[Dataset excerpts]
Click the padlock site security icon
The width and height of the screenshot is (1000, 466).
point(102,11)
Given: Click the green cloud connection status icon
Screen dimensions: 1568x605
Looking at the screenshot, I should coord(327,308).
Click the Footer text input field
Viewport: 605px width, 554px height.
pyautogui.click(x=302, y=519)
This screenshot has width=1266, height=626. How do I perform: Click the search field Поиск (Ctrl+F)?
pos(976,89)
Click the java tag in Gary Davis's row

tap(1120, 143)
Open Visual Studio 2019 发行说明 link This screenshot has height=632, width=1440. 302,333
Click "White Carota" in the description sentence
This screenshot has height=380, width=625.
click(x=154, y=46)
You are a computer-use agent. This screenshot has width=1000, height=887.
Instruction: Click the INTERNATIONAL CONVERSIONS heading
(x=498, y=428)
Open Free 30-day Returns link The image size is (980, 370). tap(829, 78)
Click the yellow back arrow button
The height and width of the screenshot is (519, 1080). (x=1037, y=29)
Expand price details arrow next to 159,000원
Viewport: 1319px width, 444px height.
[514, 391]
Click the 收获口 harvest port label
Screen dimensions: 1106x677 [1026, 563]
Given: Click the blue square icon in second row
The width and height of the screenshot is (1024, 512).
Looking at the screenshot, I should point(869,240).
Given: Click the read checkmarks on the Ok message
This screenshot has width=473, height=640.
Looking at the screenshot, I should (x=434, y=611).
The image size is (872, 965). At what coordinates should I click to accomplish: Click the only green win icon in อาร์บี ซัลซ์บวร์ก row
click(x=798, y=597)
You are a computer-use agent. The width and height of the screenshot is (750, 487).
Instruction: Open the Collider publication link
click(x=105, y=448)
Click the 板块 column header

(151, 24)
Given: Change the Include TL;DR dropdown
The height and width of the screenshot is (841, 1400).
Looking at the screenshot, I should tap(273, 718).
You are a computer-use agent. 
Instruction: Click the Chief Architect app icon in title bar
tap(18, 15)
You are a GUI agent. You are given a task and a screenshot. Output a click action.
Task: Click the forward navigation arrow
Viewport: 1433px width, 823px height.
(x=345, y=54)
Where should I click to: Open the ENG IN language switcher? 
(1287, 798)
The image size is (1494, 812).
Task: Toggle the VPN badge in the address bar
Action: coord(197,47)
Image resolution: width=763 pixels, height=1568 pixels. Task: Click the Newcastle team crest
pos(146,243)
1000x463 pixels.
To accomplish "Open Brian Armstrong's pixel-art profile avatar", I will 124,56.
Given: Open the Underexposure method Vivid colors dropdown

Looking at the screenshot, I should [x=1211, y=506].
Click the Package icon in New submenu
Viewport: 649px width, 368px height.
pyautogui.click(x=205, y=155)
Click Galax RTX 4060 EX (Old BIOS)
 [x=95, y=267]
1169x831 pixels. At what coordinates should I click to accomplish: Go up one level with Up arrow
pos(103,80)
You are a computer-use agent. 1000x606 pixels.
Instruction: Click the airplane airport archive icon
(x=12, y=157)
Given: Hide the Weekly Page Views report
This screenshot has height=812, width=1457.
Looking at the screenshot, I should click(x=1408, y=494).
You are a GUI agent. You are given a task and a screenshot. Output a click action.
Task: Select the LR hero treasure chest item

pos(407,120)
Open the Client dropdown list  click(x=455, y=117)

## WHAT IS EXPECTED
Copy every record exactly as presented.

## TASK ANSWER
Click the padlock site security icon
The width and height of the screenshot is (1000, 466).
point(102,11)
Given: Click the green cloud connection status icon
Screen dimensions: 1568x605
Looking at the screenshot, I should coord(327,308).
Click the Footer text input field
Viewport: 605px width, 554px height.
pyautogui.click(x=302, y=519)
This screenshot has width=1266, height=626. How do I perform: Click the search field Поиск (Ctrl+F)?
pos(976,89)
Click the java tag in Gary Davis's row

tap(1120, 143)
Open Visual Studio 2019 发行说明 link This screenshot has height=632, width=1440. 302,333
Click "White Carota" in the description sentence
This screenshot has height=380, width=625.
click(x=154, y=46)
You are a computer-use agent. This screenshot has width=1000, height=887.
Instruction: Click the INTERNATIONAL CONVERSIONS heading
(x=498, y=428)
Open Free 30-day Returns link The image size is (980, 370). tap(829, 78)
Click the yellow back arrow button
The height and width of the screenshot is (519, 1080). (x=1037, y=29)
Expand price details arrow next to 159,000원
Viewport: 1319px width, 444px height.
[514, 391]
Click the 收获口 harvest port label
Screen dimensions: 1106x677 [1026, 563]
Given: Click the blue square icon in second row
The width and height of the screenshot is (1024, 512).
Looking at the screenshot, I should point(869,240).
Given: Click the read checkmarks on the Ok message
This screenshot has width=473, height=640.
Looking at the screenshot, I should (x=434, y=611).
The image size is (872, 965). At what coordinates should I click to accomplish: Click the only green win icon in อาร์บี ซัลซ์บวร์ก row
click(x=798, y=597)
You are a computer-use agent. The width and height of the screenshot is (750, 487).
Instruction: Open the Collider publication link
click(x=105, y=448)
Click the 板块 column header

(151, 24)
Given: Change the Include TL;DR dropdown
The height and width of the screenshot is (841, 1400).
Looking at the screenshot, I should tap(273, 718).
You are a computer-use agent. 
Instruction: Click the Chief Architect app icon in title bar
tap(18, 15)
You are a GUI agent. You are given a task and a screenshot. Output a click action.
Task: Click the forward navigation arrow
Viewport: 1433px width, 823px height.
(x=345, y=54)
Where should I click to: Open the ENG IN language switcher? 
(1287, 798)
The image size is (1494, 812).
Task: Toggle the VPN badge in the address bar
Action: coord(197,47)
Image resolution: width=763 pixels, height=1568 pixels. Task: Click the Newcastle team crest
pos(146,243)
1000x463 pixels.
To accomplish "Open Brian Armstrong's pixel-art profile avatar", I will 124,56.
Given: Open the Underexposure method Vivid colors dropdown

Looking at the screenshot, I should [x=1211, y=506].
Click the Package icon in New submenu
Viewport: 649px width, 368px height.
pyautogui.click(x=205, y=155)
Click Galax RTX 4060 EX (Old BIOS)
 [x=95, y=267]
1169x831 pixels. At what coordinates should I click to accomplish: Go up one level with Up arrow
pos(103,80)
You are a computer-use agent. 1000x606 pixels.
Instruction: Click the airplane airport archive icon
(x=12, y=157)
Given: Hide the Weekly Page Views report
This screenshot has height=812, width=1457.
Looking at the screenshot, I should click(x=1408, y=494).
You are a GUI agent. You are given a task and a screenshot. Output a click action.
Task: Select the LR hero treasure chest item

pos(407,120)
Open the Client dropdown list  click(x=455, y=117)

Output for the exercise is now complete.